Spoiled Beef: The Walking Dead S3EP10 “Home”

This week on what I would consider my favorite episode this season: an attack on the prison leaves the Clan wounded, Darryl finally stands up to Merle, Woodbury is as vicious as ever and Michonne can’t shoot worth a damn. I’ve got two good things that stood out this week and one not so good, so let’s jump in.

Darryl and Merle:

With the exception of Merle’s habit of calling Darryl “little brother” every time he addresses him, the two made for a great side story. Darryl’s outlook vs Merle’s outlook represent an interesting dynamic that comes from brother/sister style relationships. If the two are a few years apart, there is a variance in their outlook because one leans more towards the currently established generation and the other leans towards the upcoming one. The older brother (or sister, obviously) needs to represent the way things are to set an example for the younger brother. The brother in question might do it to make himself look better, or because he fears the changes his younger brother represents, or if you’re lucky, because your older brother cares about the younger. The younger brother, on the other hand, sees how his older brother has already been influenced and adopts newer ideas and mentalities to take ownership of traits that he can identify with on his own.

Merle was the kind of brother to dominate Darryl; you can see his natural behaviour is to carry that on, calling him “son” or “little brother”. But having the two split up allowed Darryl to see things on his own, without Merle’s influence. As a younger brother, seeing Darryl take a stand and make his older brother accountable for his actions is uplifting. Being a sibling is an extraordinary thing, because any outsider would notice the similarities among you and yours, but as a brother, it’s a lot more common to look at someone who comes from the same place you do and to want to prove you are as different as possible. Life isn’t full of Weasley Brothers.

Retaliation:

Poor Axel. I had a feeling he wasn’t going to live much longer. But hats off to another unbelievably tense battle between the Clan and Woodbury. One thing that made this scene work really well was that at this point in the comics, there was a larger cast of characters on both sides. As a comic, it works better because it gives a better impression that these aren’t just hideouts, but communities where people are trying to make a life for themselves. Once Axel got offed, basically every character involved on the prison side is someone important to the Clan because they’re more of a family.

Reading the comics, seeing the battle break out, I couldn’t help but look at the page and think him, him, definitely him, her, aaaand then a death I didn’t expect. The tension doesn’t get you like it does in the show, but the deaths of all those characters hit you harder because seeing people die is harder to take in. A cast that large on the show wouldn’t work because there’s already so little time to invest in anyone – you’d literally be picking off characters in the background that you never even met. A television show has a responsibility to treat every character as important, while acting like it’s indifferent to what actually happens. This means the likelihood of Rick being killed in the eyes of the show is as even as Axel, but obviously we have writers who understand the show’s rules and create stories accordingly.

Hey Hershel, we're stumped! Can you help us ou- Oh, sorry...

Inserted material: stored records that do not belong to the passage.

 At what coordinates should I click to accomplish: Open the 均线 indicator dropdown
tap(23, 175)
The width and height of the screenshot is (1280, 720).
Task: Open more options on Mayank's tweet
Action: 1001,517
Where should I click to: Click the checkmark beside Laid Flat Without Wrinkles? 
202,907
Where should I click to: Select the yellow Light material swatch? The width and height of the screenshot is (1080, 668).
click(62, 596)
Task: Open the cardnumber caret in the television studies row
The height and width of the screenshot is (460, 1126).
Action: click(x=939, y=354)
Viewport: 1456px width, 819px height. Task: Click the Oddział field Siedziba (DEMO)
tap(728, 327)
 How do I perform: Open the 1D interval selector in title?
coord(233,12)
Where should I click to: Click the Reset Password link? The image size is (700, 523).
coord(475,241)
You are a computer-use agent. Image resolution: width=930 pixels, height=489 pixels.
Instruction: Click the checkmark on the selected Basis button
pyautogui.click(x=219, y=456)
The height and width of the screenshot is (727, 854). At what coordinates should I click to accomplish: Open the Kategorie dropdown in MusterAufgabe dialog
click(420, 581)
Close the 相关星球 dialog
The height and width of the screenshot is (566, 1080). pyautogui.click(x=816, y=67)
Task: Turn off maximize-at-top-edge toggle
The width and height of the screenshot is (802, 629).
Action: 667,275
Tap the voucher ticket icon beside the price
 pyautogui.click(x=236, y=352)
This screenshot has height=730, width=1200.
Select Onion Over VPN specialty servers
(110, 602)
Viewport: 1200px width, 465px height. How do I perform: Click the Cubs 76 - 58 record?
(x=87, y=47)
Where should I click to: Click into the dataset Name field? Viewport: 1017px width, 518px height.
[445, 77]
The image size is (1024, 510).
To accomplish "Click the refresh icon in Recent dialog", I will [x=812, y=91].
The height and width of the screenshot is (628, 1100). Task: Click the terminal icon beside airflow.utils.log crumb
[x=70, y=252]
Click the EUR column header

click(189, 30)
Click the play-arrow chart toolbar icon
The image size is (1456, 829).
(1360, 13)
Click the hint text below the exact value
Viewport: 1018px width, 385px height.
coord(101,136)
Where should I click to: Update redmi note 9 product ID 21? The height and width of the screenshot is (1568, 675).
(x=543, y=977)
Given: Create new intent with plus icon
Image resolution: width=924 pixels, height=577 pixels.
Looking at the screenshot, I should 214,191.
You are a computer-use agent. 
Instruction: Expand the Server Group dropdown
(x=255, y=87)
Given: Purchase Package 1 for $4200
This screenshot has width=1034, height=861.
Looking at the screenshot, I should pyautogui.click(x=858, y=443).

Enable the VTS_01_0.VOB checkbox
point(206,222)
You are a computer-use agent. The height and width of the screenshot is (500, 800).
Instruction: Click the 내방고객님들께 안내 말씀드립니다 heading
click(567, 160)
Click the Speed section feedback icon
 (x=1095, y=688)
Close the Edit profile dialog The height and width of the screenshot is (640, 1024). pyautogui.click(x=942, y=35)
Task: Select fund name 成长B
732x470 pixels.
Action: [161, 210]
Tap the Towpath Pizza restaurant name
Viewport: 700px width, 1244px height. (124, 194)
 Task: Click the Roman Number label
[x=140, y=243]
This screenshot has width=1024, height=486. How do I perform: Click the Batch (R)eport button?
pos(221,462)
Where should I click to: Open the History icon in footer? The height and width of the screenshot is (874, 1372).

Put it this way: if people you don’t care about on a show get killed, it diminishes the effect death has. Now, you may not like a character, and you might want certain characters you don’t like to be killed, but whether you realize it or not, the more time the show spends on a character, the more it’s going to affect you when it finally happens.

And believe me, it’ll happen.

Least favorite: Rick and his Ghost Wife:

I don’t like this element of the show. Not right now. I like the idea, because I figure by this point Rick would have a breakdown. He’s been pushed and pulled since he woke up from the coma, and is only burdened more since he decided to turn his group from a democracy to a Ricktatorship (I dont claim ownership of that term). His ghost vision story is bugging me right now because it’s asking me to be patient. If he settles it, and it goes away, it will have been a waste of precious TV time. That time could have been spent on Tyreese and his people, talking about Rick’s decision. If it stays, and becomes a recurring thing like it did in the comics, I’m interested in seeing what they do with it.

Why was Lori dressed in a wedding gown? Her look, in addition to providing a rare contrast to the show’s bleak greens and greys, represents the peace and joy that was taken from Rick. This didn’t start with her death; it started with him the moment he got out of his coma. As much as we romanticize a zombie outbreak as an apocalypse we would want to be a part of, it’s not a fun reality. It’s a nightmare, and every second gets you one step closer to a death that gets harder and harder to fend off. It’s one thing to form an alliance with a bunch of people you don’t know because you can all relate to one another. But imagine ending up with people that you know, people who depend on you. Suddenly they become more than just extra allies in your fight for survival; they become responsibilities. Could you cut and run if you knew them? Could you sacrifice them for your own survival? Would you look out for them more than for yourself? And worst of all, all those memories of the way life used to be pale in comparison to what’s happening right here and now. Would you rather live in this new world, holding on to a beautiful memory of the life you lived with your people, or would you willingly take them with you, putting them through all the turmoil, hardship and danger that’s fast approaching?

The answer is simple: of course you would. But then again, you’re not among The Walking Dead.